The problem:
Stop after the line with "You are a computer-use agent. The image"; until then, please copy every line of the records word for word from the first.
= = = = = = =
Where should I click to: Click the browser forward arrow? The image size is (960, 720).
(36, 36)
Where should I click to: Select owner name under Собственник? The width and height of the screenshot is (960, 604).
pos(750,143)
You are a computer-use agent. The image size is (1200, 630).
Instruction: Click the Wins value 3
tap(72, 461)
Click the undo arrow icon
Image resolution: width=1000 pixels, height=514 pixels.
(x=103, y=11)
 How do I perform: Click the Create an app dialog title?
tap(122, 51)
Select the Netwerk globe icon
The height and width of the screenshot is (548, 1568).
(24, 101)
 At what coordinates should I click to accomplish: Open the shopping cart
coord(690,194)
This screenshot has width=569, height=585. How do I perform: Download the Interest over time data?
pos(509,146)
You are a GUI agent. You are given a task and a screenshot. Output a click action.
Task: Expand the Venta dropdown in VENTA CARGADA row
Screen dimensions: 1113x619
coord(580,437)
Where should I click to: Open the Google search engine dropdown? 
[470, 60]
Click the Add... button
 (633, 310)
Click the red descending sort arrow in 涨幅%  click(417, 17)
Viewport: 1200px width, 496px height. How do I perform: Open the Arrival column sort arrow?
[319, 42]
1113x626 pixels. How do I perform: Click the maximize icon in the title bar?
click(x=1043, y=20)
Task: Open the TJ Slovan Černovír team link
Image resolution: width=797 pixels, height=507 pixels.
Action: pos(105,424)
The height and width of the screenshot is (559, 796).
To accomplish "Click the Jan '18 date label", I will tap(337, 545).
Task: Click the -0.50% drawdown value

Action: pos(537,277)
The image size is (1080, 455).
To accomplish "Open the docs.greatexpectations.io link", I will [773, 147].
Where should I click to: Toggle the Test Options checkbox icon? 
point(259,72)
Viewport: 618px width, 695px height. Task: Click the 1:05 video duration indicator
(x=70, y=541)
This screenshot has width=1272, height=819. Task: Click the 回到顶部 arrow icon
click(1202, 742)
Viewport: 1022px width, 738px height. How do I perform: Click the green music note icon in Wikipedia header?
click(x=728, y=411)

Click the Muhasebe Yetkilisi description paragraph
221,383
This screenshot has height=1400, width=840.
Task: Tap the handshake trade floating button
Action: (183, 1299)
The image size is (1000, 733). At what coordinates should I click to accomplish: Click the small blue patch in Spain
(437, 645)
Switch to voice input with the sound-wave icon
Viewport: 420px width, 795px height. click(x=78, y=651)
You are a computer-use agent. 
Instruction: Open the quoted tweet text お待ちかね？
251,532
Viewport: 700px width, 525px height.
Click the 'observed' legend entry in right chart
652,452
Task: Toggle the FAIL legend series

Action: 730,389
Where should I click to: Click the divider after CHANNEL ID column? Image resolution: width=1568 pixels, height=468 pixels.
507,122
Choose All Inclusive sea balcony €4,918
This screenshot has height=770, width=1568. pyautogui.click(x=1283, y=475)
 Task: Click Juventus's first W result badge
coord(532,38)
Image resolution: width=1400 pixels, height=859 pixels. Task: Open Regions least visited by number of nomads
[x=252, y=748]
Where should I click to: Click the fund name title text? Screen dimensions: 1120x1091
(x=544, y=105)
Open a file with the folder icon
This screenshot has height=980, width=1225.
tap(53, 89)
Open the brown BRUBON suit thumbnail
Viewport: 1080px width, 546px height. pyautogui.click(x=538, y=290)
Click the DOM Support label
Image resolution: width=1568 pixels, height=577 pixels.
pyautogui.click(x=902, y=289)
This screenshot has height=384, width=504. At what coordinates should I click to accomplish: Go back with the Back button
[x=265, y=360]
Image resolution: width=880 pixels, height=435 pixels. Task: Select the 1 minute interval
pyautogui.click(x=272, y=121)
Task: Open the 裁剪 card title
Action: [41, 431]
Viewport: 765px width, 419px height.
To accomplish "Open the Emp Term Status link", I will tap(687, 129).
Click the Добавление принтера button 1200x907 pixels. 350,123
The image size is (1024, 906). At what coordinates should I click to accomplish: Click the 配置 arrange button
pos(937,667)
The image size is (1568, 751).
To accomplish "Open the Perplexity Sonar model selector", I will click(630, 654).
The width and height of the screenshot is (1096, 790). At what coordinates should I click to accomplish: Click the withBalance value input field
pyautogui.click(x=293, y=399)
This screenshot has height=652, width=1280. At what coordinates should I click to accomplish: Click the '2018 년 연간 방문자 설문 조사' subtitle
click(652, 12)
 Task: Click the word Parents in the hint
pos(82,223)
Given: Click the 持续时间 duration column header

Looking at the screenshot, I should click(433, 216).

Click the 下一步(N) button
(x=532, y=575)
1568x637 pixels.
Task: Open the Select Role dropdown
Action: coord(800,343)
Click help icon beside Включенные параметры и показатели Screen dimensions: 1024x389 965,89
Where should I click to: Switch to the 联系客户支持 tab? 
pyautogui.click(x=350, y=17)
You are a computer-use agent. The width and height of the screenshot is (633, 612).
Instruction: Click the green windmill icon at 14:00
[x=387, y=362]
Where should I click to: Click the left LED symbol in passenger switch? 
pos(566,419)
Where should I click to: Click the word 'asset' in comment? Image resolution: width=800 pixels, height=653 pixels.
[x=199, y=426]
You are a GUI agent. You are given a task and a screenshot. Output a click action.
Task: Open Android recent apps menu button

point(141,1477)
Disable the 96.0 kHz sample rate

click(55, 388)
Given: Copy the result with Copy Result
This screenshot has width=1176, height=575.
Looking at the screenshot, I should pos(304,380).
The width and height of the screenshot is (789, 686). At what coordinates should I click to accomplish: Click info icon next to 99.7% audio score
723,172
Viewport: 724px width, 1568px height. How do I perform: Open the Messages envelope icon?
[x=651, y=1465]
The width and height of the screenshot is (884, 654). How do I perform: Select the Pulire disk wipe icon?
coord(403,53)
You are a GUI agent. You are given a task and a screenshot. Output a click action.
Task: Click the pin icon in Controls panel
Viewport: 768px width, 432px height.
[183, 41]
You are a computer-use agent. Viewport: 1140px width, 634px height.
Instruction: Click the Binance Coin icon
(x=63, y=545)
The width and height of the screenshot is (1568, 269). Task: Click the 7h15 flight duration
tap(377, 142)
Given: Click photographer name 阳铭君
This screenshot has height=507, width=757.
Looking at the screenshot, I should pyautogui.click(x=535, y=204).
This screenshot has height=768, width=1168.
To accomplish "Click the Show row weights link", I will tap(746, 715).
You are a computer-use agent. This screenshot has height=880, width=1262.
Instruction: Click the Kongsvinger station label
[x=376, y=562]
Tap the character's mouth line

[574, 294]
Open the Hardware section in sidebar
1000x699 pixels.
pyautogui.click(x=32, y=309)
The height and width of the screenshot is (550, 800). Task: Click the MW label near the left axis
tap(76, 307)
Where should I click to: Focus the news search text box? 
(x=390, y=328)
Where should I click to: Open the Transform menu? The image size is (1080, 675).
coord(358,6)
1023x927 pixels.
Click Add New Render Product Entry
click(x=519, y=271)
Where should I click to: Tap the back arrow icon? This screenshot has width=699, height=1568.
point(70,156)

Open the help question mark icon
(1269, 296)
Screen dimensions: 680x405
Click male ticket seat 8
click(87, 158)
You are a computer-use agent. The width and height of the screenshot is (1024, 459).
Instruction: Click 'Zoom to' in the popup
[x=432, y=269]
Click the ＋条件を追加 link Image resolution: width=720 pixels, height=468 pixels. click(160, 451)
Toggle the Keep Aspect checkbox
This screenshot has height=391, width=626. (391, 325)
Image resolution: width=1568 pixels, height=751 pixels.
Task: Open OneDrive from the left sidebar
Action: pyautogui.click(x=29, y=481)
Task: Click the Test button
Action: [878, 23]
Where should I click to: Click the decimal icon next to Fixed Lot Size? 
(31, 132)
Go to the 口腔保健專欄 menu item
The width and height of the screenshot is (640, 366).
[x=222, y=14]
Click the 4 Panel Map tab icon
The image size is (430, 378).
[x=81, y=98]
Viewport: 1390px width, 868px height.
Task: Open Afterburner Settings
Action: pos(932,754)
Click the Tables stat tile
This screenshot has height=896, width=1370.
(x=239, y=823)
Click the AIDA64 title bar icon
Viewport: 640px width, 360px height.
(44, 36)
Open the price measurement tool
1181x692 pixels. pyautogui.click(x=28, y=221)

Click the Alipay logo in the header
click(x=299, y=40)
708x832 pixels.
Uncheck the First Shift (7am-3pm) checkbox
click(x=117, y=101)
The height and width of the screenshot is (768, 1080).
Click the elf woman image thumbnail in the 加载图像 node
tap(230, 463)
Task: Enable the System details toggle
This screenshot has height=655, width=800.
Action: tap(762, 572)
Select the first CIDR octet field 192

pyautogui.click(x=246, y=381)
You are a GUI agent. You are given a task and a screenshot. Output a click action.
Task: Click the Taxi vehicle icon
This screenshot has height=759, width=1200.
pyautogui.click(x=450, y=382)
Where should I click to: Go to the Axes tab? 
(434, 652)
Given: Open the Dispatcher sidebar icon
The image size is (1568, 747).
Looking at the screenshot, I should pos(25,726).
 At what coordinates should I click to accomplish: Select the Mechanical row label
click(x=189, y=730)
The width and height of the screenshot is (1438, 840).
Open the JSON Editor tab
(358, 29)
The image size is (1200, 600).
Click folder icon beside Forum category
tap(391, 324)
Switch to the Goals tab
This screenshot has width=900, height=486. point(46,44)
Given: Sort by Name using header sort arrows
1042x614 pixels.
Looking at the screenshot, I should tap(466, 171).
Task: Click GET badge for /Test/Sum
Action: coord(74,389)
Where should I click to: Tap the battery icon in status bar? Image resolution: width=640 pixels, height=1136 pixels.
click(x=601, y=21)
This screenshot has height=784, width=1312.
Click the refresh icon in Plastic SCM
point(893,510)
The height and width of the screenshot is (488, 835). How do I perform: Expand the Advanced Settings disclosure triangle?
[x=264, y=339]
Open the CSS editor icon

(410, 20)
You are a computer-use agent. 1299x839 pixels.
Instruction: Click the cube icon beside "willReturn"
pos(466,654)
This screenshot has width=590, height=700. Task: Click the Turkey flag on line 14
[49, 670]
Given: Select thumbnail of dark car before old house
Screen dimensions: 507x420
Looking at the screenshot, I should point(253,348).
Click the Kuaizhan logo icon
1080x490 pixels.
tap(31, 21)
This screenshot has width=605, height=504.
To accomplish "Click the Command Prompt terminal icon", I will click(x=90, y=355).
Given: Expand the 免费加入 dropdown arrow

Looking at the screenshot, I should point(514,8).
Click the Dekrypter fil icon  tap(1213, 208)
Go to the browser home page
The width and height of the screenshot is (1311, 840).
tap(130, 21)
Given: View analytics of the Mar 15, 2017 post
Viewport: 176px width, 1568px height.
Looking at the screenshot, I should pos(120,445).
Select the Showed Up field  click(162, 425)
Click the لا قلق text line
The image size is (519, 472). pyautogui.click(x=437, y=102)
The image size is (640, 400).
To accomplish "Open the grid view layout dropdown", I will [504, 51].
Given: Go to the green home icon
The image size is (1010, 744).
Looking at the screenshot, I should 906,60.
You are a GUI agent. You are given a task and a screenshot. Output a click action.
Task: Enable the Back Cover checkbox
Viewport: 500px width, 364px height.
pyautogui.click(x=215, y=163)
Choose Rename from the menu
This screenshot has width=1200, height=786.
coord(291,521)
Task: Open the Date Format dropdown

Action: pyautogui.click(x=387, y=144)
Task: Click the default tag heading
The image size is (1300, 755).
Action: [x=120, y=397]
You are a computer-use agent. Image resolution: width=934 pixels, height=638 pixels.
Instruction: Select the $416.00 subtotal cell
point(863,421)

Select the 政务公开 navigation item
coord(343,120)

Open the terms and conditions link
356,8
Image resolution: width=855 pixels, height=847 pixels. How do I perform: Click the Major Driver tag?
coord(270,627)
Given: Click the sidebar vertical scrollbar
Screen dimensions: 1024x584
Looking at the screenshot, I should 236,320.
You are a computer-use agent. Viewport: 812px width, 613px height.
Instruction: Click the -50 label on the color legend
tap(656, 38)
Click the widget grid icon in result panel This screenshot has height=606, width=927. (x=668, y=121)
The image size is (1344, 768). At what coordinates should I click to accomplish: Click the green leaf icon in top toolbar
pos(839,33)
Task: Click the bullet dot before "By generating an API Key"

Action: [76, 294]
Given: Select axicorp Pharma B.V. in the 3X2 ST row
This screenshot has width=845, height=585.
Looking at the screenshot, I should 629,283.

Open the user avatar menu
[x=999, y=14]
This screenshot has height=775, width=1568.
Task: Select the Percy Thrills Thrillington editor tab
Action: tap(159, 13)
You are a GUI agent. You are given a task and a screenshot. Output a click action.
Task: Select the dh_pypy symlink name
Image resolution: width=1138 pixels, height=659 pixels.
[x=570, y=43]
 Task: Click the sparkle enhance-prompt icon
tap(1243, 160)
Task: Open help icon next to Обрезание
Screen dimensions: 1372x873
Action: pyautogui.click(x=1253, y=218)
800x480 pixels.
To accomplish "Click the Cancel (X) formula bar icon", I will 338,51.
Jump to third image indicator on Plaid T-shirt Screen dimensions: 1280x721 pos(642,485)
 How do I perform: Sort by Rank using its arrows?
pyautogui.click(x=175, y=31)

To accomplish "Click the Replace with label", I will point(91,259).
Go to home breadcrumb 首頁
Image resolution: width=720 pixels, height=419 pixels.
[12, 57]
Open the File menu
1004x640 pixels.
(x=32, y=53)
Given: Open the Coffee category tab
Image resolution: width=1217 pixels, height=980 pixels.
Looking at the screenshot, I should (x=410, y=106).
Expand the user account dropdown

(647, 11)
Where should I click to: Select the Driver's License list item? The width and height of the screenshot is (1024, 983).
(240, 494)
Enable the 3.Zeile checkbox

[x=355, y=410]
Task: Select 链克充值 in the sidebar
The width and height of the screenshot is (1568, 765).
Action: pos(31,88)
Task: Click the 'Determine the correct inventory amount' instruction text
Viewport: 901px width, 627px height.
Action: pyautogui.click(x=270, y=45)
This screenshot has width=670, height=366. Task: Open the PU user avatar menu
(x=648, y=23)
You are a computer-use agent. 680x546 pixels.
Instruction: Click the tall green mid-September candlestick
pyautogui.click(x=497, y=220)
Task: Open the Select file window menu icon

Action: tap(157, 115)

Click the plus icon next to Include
= = = = = = =
Output for this task:
Where should I click to: Click the browser forward arrow? The image size is (960, 720).
(36, 36)
Where should I click to: Select owner name under Собственник? The width and height of the screenshot is (960, 604).
pos(750,143)
You are a computer-use agent. The image size is (1200, 630).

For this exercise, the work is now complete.